Top of Text for analysis
U.S. Plunges Central America Back To Era Of Coups And Death Squads
By Rick Rozoff
Global Research, March 26, 2010
March 24th of this year was the thirtieth anniversary of the assassination of Oscar Arnulfo Romero, the Roman Catholic archbishop of El Salvador.
His killing drew attention to the murderous rampages of death squads in that nation and throughout Central America as no other slaying had, although hundreds of thousands of civilians were slaughtered in El Salvador, Guatemala, Nicaragua and Honduras before and during the 1980s by paramilitary formations usually led by graduates of the U.S.’s School of the Americas and covertly funded by the same nation’s Central Intelligence Agency.
Graduates of the Pentagon’s School of the Americas at Fort Benning, Georgia (now the equally euphemistic Western Hemisphere Institute for Security Cooperation) include the man responsible for ordering Romero’s killing, the late Roberto D’Aubuisson; Efrain Rios Montt, head of the military junta in Guatemala in 1982-1983 which perpetrated some of the worst atrocities in the nation’s bloodstained history; and Romeo Vasquez Velasquez, who was dismissed as chief of the Honduran military on June 25 of last year and led the coup against President Manuel Zelaya three days later.
After being appointed El Salvador’s top ecclesiastic in 1977 Romero, hitherto considered a doctrinal if not a political conservative, spoke out forcefully against the abuses of the country’s military and the deaths squads linked to it.
Bottom of Text for analysis
Top of Collected data
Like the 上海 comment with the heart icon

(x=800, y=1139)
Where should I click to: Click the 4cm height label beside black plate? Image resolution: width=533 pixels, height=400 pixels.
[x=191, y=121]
Bottom of Collected data
◆ What the task requires
In the article on U.S. policy and Central American death squads, in what year was Oscar Arnulfo Romero appointed El Salvador's top ecclesiastic?

◆ Exercise solution
1977